A Utah watchdog group says what is happening inside Provo Canyon School is nothing short of "shocking," and it is publicly pressing state leaders to crack down after a review documented violence, self-harm, thin medical care, and chronic staffing shortages at the program's Provo and Springville campuses. The findings land just as families file lawsuits and state regulators move to tighten the screws.
The conclusions stem from a review by the Disability Law Center that, according to The Salt Lake Tribune, detailed those concerns and called for far more aggressive state intervention. The Tribune report, published June 23, says the watchdog wants officials to go beyond quick spot checks and use tougher enforcement tools.
State imposes license conditions
Per the Utah Department of Health and Human Services, the Provo campus is now barred from accepting new clients, must meet required staffing ratios, and must revise emergency protocols so staff are encouraged to call 911 and will see inspectors more often. The agency says the restrictions are meant to protect current residents while regulators verify compliance, and the notice has to be posted both at the facility and on the school's websites within days.

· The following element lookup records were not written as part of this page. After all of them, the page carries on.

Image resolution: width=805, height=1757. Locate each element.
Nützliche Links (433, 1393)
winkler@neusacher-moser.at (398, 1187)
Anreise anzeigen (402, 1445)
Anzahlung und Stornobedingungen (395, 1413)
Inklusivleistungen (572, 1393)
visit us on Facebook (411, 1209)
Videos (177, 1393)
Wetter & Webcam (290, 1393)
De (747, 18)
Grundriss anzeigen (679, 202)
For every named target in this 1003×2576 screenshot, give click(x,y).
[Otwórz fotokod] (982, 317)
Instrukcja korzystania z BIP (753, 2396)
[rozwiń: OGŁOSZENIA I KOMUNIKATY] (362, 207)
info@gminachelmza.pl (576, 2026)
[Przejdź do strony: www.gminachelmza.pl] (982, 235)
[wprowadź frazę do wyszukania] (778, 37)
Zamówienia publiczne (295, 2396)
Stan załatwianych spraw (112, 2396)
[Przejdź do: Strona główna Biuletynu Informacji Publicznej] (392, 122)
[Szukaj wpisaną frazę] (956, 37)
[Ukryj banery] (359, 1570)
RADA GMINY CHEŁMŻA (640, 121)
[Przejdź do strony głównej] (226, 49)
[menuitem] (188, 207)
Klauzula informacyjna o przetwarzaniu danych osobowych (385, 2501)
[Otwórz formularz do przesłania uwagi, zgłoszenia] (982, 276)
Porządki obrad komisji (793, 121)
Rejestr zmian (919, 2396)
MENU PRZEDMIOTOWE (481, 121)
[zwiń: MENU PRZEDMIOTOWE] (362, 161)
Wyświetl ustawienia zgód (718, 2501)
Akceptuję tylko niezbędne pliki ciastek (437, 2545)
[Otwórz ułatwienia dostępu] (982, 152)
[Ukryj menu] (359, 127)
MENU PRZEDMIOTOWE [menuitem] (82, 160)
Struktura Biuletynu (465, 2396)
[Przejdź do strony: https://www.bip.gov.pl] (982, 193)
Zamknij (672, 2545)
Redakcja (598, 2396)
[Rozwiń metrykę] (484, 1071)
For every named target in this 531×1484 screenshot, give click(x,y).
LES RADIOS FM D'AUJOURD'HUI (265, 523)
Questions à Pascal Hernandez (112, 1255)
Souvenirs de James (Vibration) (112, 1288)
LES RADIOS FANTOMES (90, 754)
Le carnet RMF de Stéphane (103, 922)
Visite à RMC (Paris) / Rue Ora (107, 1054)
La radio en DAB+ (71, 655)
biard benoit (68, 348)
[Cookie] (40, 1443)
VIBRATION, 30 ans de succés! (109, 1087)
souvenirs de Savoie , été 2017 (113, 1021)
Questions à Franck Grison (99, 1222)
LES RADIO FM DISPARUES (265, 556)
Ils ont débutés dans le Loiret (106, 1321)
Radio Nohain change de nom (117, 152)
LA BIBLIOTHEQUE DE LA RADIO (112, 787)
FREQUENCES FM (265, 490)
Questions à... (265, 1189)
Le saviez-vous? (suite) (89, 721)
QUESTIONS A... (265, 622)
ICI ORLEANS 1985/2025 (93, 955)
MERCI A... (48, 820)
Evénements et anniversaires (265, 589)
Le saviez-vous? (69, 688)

Investigation focused on May 18 assault
State investigators homed in on a May 18 incident in which a resident was knocked unconscious during an assault, and staff allegedly did not call emergency services, instead arranging a nonmedical transport that delayed treatment. That episode became one of several findings of noncompliance and helped trigger the emergency agency action, as reported by KSL.
Families sue; Paris Hilton joins
Two families have sued, alleging that delayed medical care left their children with serious injuries, including a fractured jaw and kidney failure that required dialysis, and they have named Provo Canyon's parent company as a defendant. Paris Hilton appeared at a courthouse rally to back the parents and call for the facility to be permanently shut down, according to reporting by Axios.
School responds
Provo Canyon School has pushed back in a public statement, saying it is committed to safety and pointing to patient satisfaction surveys and national accreditation. "We do not condone or promote any form of abuse," the statement reads, adding that the school will cooperate with regulators while also protecting individual privacy, according to the school's media materials on its website.
A history of scrutiny
The program, along with Utah's broader troubled-teen industry, has been under a cloud for years, with survivor rallies and investigative reporting going back to 2020. Local probes and advocacy groups have repeatedly highlighted gaps in oversight and called for more transparent inspections, a pattern documented in reporting by KUER.
What happens next
The Utah Department of Health and Human Services says it will closely watch the Provo campus for strict compliance and can escalate to revoking the license if conditions are not met. According to the department's notice, the restrictions stay in place while inspectors return to verify corrective steps, and the school must notify families and publicly post the agency action.
Legal and regulatory stakes
The new lawsuits raise the pressure on regulators and could shape civil liability alongside administrative penalties, potentially exposing the operator to major financial and operational fallout. Legal observers told reporters that formal regulatory findings on top of civil suits make tougher state action more likely, according to coverage in Axios.
Advocates say the Disability Law Center review should be a turning point for stronger enforcement and more transparency, and families and watchdog groups will be watching closely as inspections continue and formal recommendations emerge. This story will be updated as regulators' reviews advance and new court filings surface.